己の、こんな理不尽な最期を許すことができない。何が何だかわからないままに、人生の幕引きをしたくない。王女としての矜持というよりもこれは生物としての純粋な願望だった。
だって私は、まだ何も為していないというのに。
与えられた功績、お膳立てされた勝利と栄光。すべて偽りだった、と最期の最後で疑ってしまった。自分の存在に意味などなかった、と頭をかすめた疑念を拭い去るまでは死にたくない。
このまま、自分が消えてなくなってしまうのが怖い。
「……やれやれ」
数拍の後に、深いため息と共に「かかわるべきじゃない、ってのはわかってんだけどなぁ」と桃色はこぼした。
「……仮に、だ。
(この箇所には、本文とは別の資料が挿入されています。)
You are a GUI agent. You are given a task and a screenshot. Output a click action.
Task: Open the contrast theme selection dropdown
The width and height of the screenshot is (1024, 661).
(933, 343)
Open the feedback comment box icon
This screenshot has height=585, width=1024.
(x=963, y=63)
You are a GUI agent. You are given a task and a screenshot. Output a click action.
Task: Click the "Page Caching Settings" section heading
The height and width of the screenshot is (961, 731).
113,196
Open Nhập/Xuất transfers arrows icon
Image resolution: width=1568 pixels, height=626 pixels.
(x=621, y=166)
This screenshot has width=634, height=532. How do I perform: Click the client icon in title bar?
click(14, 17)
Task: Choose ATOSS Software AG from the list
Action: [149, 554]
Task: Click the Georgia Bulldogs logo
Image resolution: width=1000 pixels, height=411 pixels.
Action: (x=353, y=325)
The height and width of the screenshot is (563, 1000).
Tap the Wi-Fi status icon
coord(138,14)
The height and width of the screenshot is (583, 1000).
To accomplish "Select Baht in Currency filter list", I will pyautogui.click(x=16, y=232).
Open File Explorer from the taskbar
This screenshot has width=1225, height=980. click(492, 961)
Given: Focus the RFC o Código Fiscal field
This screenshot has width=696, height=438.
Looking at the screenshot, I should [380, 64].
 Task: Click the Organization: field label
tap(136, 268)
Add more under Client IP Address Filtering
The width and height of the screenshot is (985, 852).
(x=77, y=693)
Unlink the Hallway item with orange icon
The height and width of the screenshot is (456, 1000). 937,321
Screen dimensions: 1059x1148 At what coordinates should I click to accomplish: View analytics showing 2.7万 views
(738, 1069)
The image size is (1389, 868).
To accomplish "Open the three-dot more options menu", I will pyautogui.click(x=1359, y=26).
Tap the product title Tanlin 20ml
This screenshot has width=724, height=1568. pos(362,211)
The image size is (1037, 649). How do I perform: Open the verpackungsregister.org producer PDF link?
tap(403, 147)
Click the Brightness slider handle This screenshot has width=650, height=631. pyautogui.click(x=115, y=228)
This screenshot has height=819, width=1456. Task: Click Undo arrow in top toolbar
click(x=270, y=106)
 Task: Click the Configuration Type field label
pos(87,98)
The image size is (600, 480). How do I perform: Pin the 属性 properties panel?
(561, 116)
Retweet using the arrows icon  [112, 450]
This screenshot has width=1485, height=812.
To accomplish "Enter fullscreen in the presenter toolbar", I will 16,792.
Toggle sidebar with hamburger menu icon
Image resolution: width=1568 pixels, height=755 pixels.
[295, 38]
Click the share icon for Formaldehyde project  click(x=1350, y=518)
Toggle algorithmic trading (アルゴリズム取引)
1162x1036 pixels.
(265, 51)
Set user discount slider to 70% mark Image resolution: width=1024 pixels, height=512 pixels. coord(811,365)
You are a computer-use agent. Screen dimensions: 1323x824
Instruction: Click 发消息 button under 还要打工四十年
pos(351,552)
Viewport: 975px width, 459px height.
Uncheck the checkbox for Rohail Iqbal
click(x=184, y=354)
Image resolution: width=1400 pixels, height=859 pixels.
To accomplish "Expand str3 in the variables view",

俺があんたを助けられる、と言ったら、あんたは何を差し出す」
「すべて」
賭けた。
「私の魂、肉体、持ちうるものなにもかもを」
いま唯一、己を救いうる存在に、希うために。自分が渡せるものがあるのなら、なんでも差し出すと決めた。
「……そっか、承知した。んじゃ、しゃーねーな。契約成立、ってことで。少々、骨は折れるがなんとかするとしますか」
靄がかった視界のなか、ベアトリスは必死に目を凝らす。
確かに声は男だった。
でも顔はよくわからなかった。
桃色の巻き毛が、目深にかぶった黒い外套のフードから零れている。彼は泥と血で汚れるのをいとわずにベアトリスを軽々抱き上げた。
ふと思い出したのは、昔、聖堂の壁画で見た、聖人フィーレントに踏みつけられた黒い獣だった。確か、桃色の鬣が描かれていた。
悪魔。
呟くとピンクの髪の男は、ベアトリスの言葉に応えるように、白い歯を見せた。鋭くとがった狼の牙のような犬歯がむき出しになる。
ようやく腑に落ちた気がした。
神は、ベアトリスを救わなかった。教会にも通うこともなく祈りも捧げず、ろくに信仰してもいなかったのだから当然ともいえる。
代わりに現れたのは別のものだ。
――そう、自分は悪魔と契約を交わしたのだ。